NeurIPS 2020

Private Identity Testing for High-Dimensional Distributions

Review 1

Summary and Contributions: Review Update: I agree that reducing dependence on privacy parameters, even marginally in some regimes, can have great practical importance and impact. I'm comfortable sticking with my score however. This paper studies the problem of private distribution testing, giving algorithms and bounds that improve the dependence of the error on the dimensionality, and hence scale better to high dimensions. Informally, they give results for (1) distinguishing the uniform distribution over (0,1)^d from anything alpha close in TV (uniformity testing over the cube) (2) They can reduce testing the mean of two Gaussians to uniformity testing over the cube (3) They can reduce testing of specific product distributions called "extreme" to univariate testing, and thus use lower bounds from univariate testing to provide the first known lower bounds for private product testing. (1) is the key result - and they give two algorithms, one efficient, and one not. Both rely on the idea of privately computing a test statistic that has high global sensitivity and low average sensitivity by recursively taking Lipschitz extensions. In general computing the extension is inefficent, but it can be done approximately giving an efficient algorithm with worse sample complexity. Their bounds give an additive cost for privacy that only scales like sqrt(dimension) rather than linear. For epsilon = Omega(alpha) their bound shows that you can get privacy for free.

Strengths: - new results for privately computing a fundamental statistical primitive - interesting use of Lipschitz extensions to reduce global sensitivity to average sensitivity while still maintaining privacy, although this is similar to prior work - novel lower bounds for this problem

Weaknesses: * unclear how practically important improving the bound from (1/epsilon) multiplicatively to an additive term really is - in many applications epsilon could be O(1)

Correctness: - yes

Clarity: - yes

Relation to Prior Work: - yes

Reproducibility: Yes

Additional Feedback: This is thorough work that represents a definite contribution to private hypothesis testing. What prevents it from receiving a higher score is that I'm not sure how significant the results are, and of how much interest they are to the Neurips community.

Review 2

Summary and Contributions: The paper studies the problem of privately testing whether a set of data samples is drawn from the uniform distribution, or \alpha far from it. The paper also provides solution to generalizations of this problem, e.g., biased product distributions and Gaussian distribution with diagonal covariance. The paper provides improved sample complexity bounds that has better dependence on dimensions, and show that without computational assumptions the sample complexity is almost optimal in certain parameter regimes.

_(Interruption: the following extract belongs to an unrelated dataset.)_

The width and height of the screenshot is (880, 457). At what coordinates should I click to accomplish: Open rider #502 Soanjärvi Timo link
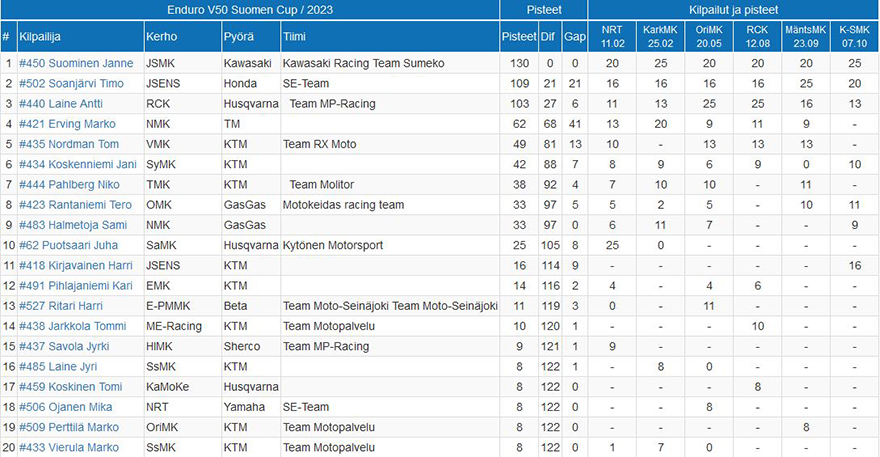71,84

Strengths: 1. The paper is very well-written, and the results are very easy to follow. 2. The paper uses (by now standard techniques) like using proxy statistics which are stable on typical data sets, and techniques of Lipschitz extension in a fairly non-trivial way. 3. May be I am new to this line of research on property testing with differential privacy, but I found the technique of privacy filtering to be quite novel.

Weaknesses: I am not too much familiar with the area to criticize the paper much, beyond requesting the authors to demonstrate some motivation for practical importance of these problems in real-world settings of design of privacy preserving algorithms.

Correctness: The paper seems to be correct intuitively.

Clarity: Yes.

Relation to Prior Work: Yes.

Reproducibility: Yes

Additional Feedback:

Review 3

Summary and Contributions: The paper gives algorithms and techniques for differentially private hypothesis testing for relatively simple distributions in high dimensions. The main test case is to distinguish a sample from a uniform distribution on the d-dimensional hypercube to a product distribution over {-1,1}^d that is "far" from uniform in total variation distance

Strengths: The paper gives two interesting techniques to perform these tests. 1) Lipschitz extensions. This gives good sample complexity bounds but inefficient 2) Private filtering

Weaknesses: Some of the better bounds are inefficient, some of the bounds are suboptimal

Correctness: What i looked at seems ok, did not verify all

Clarity: yes

Relation to Prior Work: I am not too familiar with prior work on private hypothesis testing

Reproducibility: Yes

Additional Feedback: I have read the author's response

Review 4

Summary and Contributions: Differential privacy is an important area of continued research with increased applicability in industry. This paper derives an optimal hypothesis test with differential privacy. The results are theoretic in nature but clearly quantify the cost of privacy in terms of the tests themselves. The approach itself is clearly derived and focusses on the average case in order to manage challenges associated with metrics of extreme values (the dependence of the algorithm on single observations which in term conflict with the definitions of differential privacy).

Strengths: The paper was clear, well-motivated and offer concrete theoretical contributions. The authors described the motivations, algorithmic design, theoretical guarantee and broader impact of the approach. While there was no empirical evidence to support the approach, the argument via optimal guarantees, correctness and associated theorems left the paper complete. I believe it will be of interest to the NeurIPS community.

Weaknesses: Unfortunately, the paper was not the most readable. The ordering of the sections jumped around a lot (intro, background, results, techniques, related work, core section, impact). I would have suggested that background and related works are tied together and results and impact due to their natural relations. Nevertheless, this is merely nitpicking and there are not many overwhelming concerns with the work. One question that the reader is left with however is the applicability of the approach in practice and whether the additional cost of privacy (despite the obvious benefits) leads to poor hypothesis testing in the wild.

Correctness: There is no obvious issue with the papers theory itself as far as I am aware.

Clarity: Please see weaknesses.

Relation to Prior Work: The paper links to related research such as hypothesis testing and its applicability in the ML community and the Lipschitz-extension technique. Differential privacy literature and related topics are assumed to be well understood by the reader.

Reproducibility: Yes

Additional Feedback: